# Different costs of PCR test for travel



## Mocame (11 Jul 2021)

I have booked flights to Greece for the second half of August and am really hoping I will get to do.  I need to book PCR tests for my kids so they can travel with us but I am a bit overwhelmed by the number of different companies offering the test and the different prices.

Does anyone have any experience of using the different PRC testing facilities?
- https://rocdochealthcheck.ie/#PCR - test costs €95 or €149 for rapid version
-https://www.tmb.ie/private-covid-test - test costs €120 or €130 for rapid version
-https://www.boots.ie/covid-19-testing-service - €130
-https://gosafe48.ie/ - €69
- https://booking.randox.ie/ - €69

Or can anyone recommend another facility?
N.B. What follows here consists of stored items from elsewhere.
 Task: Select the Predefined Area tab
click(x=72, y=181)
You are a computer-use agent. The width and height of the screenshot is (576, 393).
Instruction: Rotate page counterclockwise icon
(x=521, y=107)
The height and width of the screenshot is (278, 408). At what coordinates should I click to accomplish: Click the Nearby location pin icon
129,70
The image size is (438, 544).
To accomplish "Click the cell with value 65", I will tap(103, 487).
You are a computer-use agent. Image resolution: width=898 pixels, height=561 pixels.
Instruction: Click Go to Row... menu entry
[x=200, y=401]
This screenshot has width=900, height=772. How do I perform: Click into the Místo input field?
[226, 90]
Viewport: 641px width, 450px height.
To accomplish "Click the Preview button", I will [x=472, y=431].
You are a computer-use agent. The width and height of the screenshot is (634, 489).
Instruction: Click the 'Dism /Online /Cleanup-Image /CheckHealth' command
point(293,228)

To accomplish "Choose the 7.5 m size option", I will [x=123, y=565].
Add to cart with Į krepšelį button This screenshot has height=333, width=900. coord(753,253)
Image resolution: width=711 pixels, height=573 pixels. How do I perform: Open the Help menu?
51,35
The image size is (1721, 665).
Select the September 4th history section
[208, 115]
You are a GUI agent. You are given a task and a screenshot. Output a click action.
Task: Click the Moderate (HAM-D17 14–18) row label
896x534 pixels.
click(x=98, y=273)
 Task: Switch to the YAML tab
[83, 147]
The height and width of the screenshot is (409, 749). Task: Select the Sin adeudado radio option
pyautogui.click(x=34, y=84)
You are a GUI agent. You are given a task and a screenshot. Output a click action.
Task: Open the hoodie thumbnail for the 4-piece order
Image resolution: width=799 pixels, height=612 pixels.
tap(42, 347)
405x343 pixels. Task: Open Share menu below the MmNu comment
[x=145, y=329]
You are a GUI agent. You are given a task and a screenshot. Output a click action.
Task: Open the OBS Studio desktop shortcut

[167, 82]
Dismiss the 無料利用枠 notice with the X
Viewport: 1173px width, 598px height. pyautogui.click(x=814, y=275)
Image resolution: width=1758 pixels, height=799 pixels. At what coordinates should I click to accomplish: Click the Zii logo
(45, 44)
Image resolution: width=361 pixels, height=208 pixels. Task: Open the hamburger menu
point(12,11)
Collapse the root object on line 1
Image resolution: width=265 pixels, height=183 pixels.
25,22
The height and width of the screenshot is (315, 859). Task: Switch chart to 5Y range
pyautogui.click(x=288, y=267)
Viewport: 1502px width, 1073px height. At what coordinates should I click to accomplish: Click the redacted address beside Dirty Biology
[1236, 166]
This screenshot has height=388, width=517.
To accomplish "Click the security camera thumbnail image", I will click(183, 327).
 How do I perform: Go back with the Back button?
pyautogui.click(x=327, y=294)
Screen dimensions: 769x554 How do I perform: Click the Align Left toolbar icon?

Also any insights into why the cost varies so much?


----------



## hazelgreen (11 Jul 2021)

I have heard that Randox at Dublin airport is competitive price.  I did a Boots one in UK for £85 last month, boy was it painful!  but two later ones were no problem, momentary discomfort, then done.  So I think I would go for one of the bigger providers....


----------



## Leo (12 Jul 2021)

When comparing prices, ensure you are only looking at RT-PCR variety, others are not accepted.


----------